In many ways, the barmitzvah itself was great.
In other ways, I pondered to myself what would make the next generation want to stay Jewish in the UK, in the United Synagogue, where shul consists of cantors dragging out prayers you don’t understand; rabbis booming out superficial speeches that always seem to emphasis the importance of giving charity – above everything else; and cold, half-empty synagogues with prayers for the Monarchy and the State of Israel carved into their walls.
Then we hit the kiddush, and the question kind of half got answered.
It was awesome, not in a good way, to see a bunch of overweight, well-to-do people rushing at the food as though they’d spent three nights starving on the pavement, somewhere.
My brother, whose kiddush it was, advised me to get stuck in early, or else we’d end up with no food to eat.
It’s terrible, but that’s how it is, he told me.
Other people told me that even for London, the kiddush behavior in that particular shul was awesomely bad.

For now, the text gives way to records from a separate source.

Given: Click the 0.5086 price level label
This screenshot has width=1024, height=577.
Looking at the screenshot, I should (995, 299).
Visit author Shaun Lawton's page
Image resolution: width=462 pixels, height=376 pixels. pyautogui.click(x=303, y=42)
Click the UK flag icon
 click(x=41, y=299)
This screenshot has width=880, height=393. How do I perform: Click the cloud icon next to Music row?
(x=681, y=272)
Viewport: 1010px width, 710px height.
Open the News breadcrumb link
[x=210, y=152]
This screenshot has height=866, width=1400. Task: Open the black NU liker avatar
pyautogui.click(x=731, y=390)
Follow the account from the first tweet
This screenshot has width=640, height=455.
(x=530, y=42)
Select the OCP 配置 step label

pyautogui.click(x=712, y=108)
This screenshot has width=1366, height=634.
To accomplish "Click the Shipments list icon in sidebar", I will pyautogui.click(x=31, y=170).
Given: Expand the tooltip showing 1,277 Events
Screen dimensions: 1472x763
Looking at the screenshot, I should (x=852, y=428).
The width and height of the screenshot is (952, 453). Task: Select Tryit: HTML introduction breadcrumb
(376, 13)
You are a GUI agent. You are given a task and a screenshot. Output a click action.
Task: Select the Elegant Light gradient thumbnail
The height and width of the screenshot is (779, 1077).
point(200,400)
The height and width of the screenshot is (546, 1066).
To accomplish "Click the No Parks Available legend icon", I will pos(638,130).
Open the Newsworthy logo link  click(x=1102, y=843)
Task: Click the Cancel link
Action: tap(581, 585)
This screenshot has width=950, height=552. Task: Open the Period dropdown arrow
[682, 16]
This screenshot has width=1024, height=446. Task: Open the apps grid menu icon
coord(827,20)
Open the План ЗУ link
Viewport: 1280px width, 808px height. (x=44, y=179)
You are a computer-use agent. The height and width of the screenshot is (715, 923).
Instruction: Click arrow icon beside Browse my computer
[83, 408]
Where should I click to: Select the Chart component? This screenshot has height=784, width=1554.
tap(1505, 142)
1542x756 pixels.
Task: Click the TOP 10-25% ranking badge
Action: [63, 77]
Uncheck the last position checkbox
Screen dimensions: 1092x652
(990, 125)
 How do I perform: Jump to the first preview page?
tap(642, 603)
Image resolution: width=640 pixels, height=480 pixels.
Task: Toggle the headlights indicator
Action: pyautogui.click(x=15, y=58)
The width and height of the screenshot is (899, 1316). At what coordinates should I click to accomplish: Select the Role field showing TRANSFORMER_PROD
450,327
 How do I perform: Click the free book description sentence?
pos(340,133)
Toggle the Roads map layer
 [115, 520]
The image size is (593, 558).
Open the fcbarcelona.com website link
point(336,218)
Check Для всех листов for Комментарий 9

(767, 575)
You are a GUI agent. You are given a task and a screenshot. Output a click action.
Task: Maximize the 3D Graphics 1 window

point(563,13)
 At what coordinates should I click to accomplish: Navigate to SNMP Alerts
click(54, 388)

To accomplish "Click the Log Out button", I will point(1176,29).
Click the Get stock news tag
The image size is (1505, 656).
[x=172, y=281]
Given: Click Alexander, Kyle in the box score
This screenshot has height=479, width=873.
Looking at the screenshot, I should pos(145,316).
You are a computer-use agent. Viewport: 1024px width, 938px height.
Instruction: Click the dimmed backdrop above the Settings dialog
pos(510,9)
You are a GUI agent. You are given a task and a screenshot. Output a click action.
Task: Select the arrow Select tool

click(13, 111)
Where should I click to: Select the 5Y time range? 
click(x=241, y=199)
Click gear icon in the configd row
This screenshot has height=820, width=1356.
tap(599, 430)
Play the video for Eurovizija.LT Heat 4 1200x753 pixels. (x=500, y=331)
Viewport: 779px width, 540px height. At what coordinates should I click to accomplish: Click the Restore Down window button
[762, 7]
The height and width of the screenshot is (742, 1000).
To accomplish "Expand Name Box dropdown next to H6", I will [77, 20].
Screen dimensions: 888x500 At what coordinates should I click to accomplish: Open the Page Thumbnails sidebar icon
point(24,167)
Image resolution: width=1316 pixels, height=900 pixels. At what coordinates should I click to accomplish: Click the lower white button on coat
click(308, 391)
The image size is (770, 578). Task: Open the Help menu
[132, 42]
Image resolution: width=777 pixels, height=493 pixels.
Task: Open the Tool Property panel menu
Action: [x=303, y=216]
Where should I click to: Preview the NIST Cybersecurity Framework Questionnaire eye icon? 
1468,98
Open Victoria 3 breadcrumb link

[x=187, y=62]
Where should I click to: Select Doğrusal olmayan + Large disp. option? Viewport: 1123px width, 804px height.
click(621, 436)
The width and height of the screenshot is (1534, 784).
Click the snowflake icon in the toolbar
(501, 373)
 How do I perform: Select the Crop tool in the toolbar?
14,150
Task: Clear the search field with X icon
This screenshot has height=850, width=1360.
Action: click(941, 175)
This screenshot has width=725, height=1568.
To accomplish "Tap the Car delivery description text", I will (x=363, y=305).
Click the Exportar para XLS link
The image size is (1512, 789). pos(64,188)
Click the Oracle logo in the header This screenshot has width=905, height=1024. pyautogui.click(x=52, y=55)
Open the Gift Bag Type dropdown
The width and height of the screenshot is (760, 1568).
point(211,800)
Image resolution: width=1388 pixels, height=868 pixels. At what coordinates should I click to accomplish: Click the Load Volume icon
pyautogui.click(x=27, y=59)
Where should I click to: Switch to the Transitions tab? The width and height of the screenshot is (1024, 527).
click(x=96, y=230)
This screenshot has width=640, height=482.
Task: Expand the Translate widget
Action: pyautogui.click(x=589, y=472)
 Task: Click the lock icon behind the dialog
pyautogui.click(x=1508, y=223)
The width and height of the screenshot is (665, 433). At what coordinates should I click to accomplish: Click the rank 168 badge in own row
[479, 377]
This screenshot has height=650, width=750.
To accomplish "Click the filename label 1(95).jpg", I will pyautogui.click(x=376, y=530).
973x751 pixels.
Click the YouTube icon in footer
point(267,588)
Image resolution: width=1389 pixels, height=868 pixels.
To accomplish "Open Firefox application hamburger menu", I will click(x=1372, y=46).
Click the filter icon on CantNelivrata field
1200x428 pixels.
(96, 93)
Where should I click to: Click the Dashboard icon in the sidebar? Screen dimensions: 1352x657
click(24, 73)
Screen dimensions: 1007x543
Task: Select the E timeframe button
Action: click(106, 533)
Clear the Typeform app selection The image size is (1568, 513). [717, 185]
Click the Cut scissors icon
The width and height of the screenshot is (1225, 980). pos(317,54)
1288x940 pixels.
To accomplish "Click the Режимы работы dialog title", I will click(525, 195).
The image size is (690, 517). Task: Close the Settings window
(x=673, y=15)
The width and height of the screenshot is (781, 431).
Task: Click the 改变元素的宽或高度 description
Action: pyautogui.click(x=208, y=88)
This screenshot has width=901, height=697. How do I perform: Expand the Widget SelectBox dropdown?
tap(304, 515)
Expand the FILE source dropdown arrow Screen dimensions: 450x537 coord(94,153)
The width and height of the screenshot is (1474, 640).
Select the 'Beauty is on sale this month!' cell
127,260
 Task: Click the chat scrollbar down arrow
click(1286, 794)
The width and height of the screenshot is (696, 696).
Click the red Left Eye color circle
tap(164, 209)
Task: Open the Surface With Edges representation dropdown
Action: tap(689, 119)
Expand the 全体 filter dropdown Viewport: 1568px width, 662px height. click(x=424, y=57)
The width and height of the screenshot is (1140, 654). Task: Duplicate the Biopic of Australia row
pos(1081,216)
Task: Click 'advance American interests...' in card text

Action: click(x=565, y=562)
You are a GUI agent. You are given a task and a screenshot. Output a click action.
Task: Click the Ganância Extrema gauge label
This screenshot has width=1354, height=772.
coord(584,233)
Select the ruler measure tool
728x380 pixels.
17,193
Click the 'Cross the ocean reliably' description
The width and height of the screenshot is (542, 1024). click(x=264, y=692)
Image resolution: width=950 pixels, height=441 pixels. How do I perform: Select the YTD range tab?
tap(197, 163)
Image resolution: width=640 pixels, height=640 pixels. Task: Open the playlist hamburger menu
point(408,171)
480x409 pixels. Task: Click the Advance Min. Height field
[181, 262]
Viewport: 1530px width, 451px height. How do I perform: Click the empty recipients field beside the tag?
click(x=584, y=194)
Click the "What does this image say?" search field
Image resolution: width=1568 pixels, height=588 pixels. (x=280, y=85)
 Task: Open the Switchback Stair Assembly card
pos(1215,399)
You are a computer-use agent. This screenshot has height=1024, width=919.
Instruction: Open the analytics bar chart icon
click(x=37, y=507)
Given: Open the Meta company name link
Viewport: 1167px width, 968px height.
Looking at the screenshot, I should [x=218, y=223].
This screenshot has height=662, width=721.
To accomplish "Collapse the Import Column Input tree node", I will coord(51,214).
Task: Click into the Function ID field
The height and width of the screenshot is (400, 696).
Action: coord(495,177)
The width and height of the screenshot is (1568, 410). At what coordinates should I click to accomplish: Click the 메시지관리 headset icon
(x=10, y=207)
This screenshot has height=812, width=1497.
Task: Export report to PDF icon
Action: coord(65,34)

My dad also noticed how the crowd had literally tripled from the people who’d been praying in shul, with 150 people magically becoming 500, as the food was laid out.
‘Just for Kiddush’, or JFK, had struck again.
The Jewish people’s secret to staying Jewish, in the diaspora.
I spoke to a few people while I was there, and most of them seem totally unaware of what is really going on, in the UK.
When you travel in cars, when you stay in your ‘wealthy Jewish bubble’, you just don’t see the problems, the same.
And even when you do, I guess there is a strong element of ‘boiling the frog’ going on.
I was last in the UK in May 2022, and I could see that the homeless problem was a lot worse in the last six months.
The interest rates are going up and up now, and people who took out massive mortgages based on a 1% interest rate are now faced with 3% interest rates – and that’s probably only the beginning.
Food is expensive.
Energy bills are shooting through the roof.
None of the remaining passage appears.